– Что ж, ничего не имею против, панове. Древо жизни и зимой пышно зеленеет. Так устроен мир. Спасибо, что уделили нам частичку вашего внимания.
Скомканно раскланявшись, под удивленными взорами Софьи и Мишки, братья испарились, будто их и не было. Не успела Ганна вслух пожалеть, что братики не попробуют эти вкусные песочные пирожные, вылепленные в форме лебедей, как беседа приобрела серьезный характер. Девчонку тактично увела Аделя, пообещав той показать маленького жеребенка.
– Выпьем за мое последнее застолье.
Пан Адам посмотрел на Мишку грустными и слегка затуманенными болезнью глазами. Молча поднял старинный келих с бордовым, будто свежая кровь, вином.
– Пан Адам, нельзя гневить Бога. Только ему известно. У каждого свой срок, – выдавила из себя ободряющую улыбку Софья.
Мишка замер. Уж чего-чего, а нытья и меланхолии за паном Еленским не замечалось никогда.
– Пани София, будем считать, что пан Езус посылает мне недвусмысленные намеки, что дело движется к закату. Но сейчас не об этом. Меня волнует судьба Михаила.
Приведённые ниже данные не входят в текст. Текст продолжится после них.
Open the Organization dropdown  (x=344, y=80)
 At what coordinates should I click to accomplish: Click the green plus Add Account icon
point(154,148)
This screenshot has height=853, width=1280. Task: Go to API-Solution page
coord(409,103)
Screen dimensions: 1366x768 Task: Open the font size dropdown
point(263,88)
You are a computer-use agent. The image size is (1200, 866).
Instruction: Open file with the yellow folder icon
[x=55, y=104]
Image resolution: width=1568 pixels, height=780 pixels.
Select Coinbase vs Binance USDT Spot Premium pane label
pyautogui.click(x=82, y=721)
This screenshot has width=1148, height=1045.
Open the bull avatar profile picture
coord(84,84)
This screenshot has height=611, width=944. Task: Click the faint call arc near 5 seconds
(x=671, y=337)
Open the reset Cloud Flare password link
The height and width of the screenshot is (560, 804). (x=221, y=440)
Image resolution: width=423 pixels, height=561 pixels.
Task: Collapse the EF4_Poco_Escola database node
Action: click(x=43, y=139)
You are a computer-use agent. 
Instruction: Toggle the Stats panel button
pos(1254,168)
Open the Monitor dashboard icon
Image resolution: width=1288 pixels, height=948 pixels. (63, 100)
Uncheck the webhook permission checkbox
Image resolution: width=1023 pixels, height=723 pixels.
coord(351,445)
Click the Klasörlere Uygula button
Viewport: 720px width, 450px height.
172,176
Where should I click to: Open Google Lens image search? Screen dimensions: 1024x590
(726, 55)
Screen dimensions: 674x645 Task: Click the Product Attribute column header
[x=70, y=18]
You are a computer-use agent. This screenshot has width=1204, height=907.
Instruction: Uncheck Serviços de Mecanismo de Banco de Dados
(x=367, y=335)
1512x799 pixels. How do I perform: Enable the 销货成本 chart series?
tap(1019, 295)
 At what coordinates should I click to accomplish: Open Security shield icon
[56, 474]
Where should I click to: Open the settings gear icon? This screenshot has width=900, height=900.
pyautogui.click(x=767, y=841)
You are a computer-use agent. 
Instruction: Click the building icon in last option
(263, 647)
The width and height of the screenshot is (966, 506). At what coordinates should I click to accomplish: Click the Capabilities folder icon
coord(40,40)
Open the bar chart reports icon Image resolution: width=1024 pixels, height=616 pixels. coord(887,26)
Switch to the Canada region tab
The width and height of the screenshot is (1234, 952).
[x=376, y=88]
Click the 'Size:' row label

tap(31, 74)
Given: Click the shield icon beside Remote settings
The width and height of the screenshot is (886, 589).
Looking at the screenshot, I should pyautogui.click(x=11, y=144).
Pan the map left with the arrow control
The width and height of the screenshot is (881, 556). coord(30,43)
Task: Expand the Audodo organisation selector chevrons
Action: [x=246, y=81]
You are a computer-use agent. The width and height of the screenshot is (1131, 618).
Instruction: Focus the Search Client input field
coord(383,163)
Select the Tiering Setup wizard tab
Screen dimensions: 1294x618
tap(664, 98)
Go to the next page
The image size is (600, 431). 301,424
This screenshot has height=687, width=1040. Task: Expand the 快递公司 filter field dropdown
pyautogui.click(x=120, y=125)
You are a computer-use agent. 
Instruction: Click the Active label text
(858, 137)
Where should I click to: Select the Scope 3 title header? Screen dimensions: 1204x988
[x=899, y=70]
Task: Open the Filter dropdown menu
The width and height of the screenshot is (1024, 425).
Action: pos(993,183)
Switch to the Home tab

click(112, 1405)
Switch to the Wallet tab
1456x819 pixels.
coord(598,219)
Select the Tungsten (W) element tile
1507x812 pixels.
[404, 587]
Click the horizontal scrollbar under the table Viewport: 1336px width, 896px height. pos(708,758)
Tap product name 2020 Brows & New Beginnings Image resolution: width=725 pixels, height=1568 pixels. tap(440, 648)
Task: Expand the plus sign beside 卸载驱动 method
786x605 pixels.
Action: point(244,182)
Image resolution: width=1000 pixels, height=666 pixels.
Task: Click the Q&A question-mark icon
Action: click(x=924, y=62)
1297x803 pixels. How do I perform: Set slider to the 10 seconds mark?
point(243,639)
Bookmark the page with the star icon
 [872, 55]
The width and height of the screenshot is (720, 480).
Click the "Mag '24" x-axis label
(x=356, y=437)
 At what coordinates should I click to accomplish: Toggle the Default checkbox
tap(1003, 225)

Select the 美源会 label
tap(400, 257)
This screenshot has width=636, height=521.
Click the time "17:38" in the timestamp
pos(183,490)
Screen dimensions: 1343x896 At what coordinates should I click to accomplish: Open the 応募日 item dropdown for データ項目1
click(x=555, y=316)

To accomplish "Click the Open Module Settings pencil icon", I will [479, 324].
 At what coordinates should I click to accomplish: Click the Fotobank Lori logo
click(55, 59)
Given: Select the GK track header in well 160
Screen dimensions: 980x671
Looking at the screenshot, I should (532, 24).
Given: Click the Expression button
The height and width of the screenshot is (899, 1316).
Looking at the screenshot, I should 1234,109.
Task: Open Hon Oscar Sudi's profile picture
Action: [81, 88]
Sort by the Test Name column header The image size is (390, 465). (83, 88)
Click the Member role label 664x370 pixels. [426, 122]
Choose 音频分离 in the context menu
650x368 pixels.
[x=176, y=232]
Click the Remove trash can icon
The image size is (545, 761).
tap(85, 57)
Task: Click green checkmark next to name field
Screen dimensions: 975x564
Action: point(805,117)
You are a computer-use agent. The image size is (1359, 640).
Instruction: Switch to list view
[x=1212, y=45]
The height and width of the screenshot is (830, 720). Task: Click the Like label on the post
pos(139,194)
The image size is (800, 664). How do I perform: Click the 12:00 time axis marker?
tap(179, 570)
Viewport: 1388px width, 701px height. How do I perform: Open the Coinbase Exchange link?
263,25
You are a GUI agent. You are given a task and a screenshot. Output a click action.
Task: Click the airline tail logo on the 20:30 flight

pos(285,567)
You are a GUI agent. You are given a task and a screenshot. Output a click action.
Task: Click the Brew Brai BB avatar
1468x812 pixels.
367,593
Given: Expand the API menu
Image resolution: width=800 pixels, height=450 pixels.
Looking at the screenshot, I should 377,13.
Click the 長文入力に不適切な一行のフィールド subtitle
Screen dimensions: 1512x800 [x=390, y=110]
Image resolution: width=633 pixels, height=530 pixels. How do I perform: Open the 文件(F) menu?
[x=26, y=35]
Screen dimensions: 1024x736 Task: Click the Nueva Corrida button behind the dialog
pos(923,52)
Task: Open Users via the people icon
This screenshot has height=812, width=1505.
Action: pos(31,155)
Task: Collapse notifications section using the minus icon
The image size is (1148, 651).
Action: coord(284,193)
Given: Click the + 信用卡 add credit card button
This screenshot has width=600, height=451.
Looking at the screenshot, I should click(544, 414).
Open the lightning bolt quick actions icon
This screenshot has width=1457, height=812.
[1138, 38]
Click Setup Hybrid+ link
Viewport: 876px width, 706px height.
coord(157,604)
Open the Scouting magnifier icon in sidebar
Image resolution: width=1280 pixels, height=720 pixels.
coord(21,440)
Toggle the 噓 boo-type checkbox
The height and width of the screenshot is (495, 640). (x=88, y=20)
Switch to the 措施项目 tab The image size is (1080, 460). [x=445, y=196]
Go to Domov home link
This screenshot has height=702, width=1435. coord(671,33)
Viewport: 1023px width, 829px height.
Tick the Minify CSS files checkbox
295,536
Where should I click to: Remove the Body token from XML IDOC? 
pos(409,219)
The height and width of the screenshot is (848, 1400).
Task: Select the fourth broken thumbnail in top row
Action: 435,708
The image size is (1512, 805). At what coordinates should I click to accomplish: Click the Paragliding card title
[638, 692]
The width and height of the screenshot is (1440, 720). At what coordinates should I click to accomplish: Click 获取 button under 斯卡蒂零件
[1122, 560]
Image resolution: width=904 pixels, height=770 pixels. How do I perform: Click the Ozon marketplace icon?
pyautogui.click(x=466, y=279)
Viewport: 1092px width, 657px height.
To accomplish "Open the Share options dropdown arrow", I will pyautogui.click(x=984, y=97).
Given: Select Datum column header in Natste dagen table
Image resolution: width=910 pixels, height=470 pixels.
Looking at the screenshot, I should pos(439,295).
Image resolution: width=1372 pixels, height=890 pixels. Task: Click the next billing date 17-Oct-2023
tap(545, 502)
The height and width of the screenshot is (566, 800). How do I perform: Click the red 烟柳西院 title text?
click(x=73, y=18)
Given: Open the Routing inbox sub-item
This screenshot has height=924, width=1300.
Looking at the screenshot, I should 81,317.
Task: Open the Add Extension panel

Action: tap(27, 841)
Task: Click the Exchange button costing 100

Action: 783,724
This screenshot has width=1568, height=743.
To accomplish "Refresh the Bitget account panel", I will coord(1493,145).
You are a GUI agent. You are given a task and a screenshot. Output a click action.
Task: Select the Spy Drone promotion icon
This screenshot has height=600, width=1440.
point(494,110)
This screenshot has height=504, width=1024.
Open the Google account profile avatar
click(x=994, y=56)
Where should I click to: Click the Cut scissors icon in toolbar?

– Да все нормально у меня, пан Адам.
– Не культурно перебивать старших, – заметила Софья, понимая, что старый калека ведет разговор к серьезной теме.
– Так вот. Мне бы хотелось оставить нечто памятное моему кхм… воспитаннику. Нет, не так, – смутился вдруг всегда уверенный в себе старик. – Моему другу. Да, как это ни удивительно. Да! Другу.
Пан Адам натужно закашлялся, приложил к ставшим вдруг пунцовыми губам льняную салфетку, выхаркал на нее сгусток крови и, едва смутившись, тут же бросил ее жаркое пламя камина.
– Имение и счета разгребут родственники, которых я в глаза не видел, таково уж римское право, ну, не нам менять традиции предков. Но книги. Библиотека. Немного наличности. Был бы рад, если б вы, пан Михаил, приняли. На память.
– Да не надо! – попытался протестовать Мишка, но осекся под суровым взглядом матери.
– Взамен не прошу ничего. Кроме обещания продолжить образование, ваше образование, пан Михаил, в Питерском университете. Я подготовил письмо моему давнему приятелю, профессору Шипило.
Наши роды дружили, и, как бы разумеется, должны друг друга поддерживать. Он человек слова и крови, думается, что обязательства предков для него, как и для меня, не пустой звук. Вот теперь – все.
Пан Адам протянул опешившему Мишке пухлый пакет коричневого казенного цвета.